*WORK INSTRUCTIONS*. Copy out each line of the material below that holds the string "will".

== == ==

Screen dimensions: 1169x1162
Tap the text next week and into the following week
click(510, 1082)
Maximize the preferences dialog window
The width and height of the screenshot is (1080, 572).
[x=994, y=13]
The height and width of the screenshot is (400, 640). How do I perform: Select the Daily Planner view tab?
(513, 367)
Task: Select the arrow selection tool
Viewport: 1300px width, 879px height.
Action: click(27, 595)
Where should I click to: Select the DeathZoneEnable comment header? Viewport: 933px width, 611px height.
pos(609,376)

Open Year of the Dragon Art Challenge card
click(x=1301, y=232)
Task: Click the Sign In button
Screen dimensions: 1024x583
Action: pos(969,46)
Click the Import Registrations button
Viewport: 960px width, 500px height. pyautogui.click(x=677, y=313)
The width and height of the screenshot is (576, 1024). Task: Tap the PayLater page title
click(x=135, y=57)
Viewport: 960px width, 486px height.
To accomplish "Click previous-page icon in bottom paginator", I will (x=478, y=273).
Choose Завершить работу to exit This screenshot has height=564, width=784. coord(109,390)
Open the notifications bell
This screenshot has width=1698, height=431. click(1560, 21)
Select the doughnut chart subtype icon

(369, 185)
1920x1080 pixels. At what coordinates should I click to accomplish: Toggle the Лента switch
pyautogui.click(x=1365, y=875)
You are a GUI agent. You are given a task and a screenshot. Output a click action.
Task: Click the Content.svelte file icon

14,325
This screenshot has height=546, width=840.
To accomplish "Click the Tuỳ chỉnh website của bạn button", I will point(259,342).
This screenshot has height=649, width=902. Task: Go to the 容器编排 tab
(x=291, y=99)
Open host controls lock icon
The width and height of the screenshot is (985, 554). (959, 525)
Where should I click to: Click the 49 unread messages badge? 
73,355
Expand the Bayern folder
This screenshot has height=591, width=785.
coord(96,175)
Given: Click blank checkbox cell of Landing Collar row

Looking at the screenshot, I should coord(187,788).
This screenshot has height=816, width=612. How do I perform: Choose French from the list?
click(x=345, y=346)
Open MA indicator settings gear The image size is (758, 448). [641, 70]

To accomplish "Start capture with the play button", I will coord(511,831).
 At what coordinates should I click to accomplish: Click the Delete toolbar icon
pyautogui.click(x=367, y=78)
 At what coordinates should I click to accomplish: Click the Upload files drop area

== == ==

*RESULT FOR THIS TASK*.
To accomplish "Click previous-page icon in bottom paginator", I will (x=478, y=273).
To accomplish "Click the Tuỳ chỉnh website của bạn button", I will point(259,342).
To accomplish "Start capture with the play button", I will coord(511,831).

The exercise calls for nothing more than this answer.